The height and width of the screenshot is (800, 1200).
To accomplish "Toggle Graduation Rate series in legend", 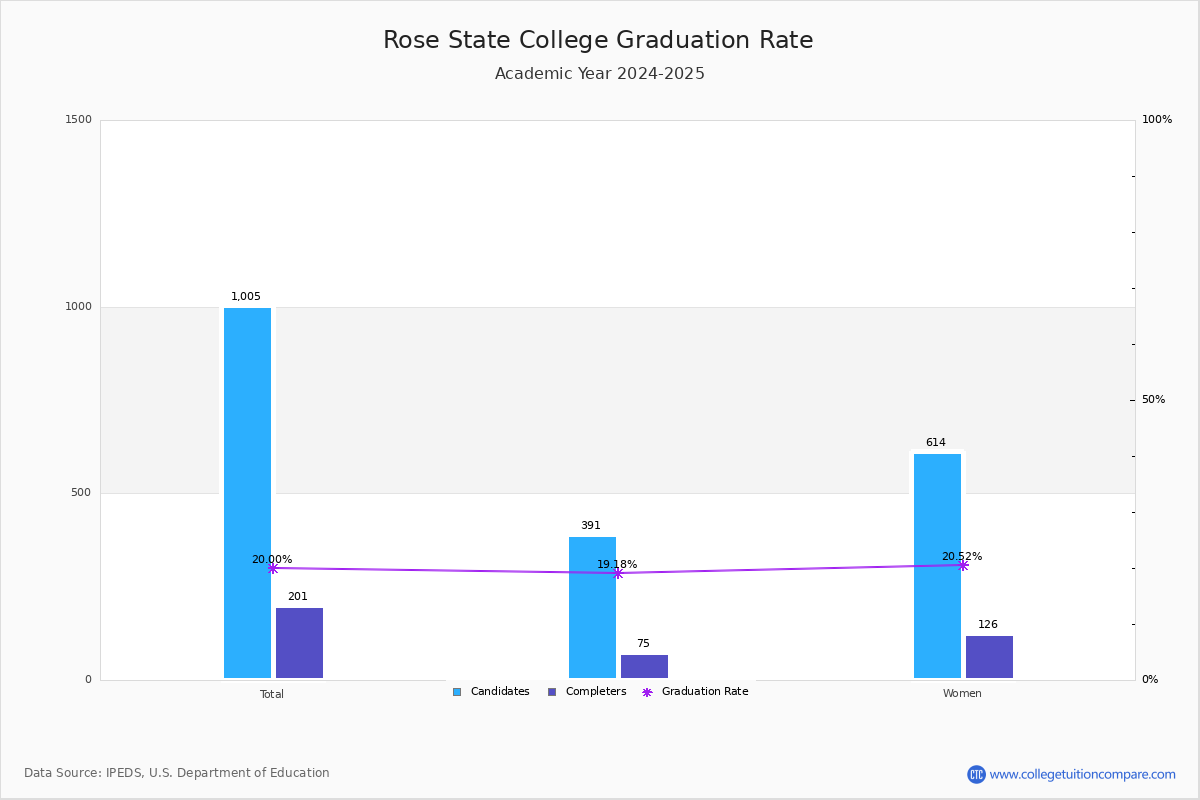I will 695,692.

==

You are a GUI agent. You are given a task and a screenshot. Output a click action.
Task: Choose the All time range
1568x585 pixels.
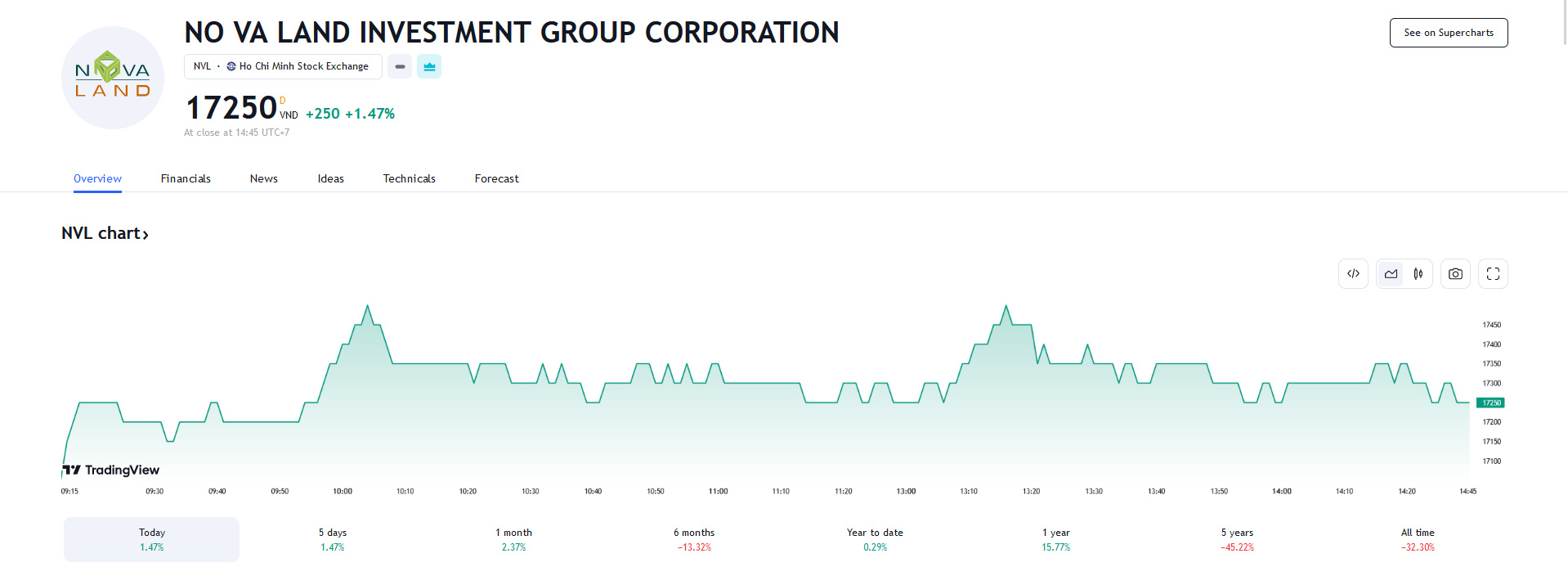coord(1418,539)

**Task description**
Determine how many lines of the entries above carry the string "screenshot", and give that number alone.

**Exercise answer**
2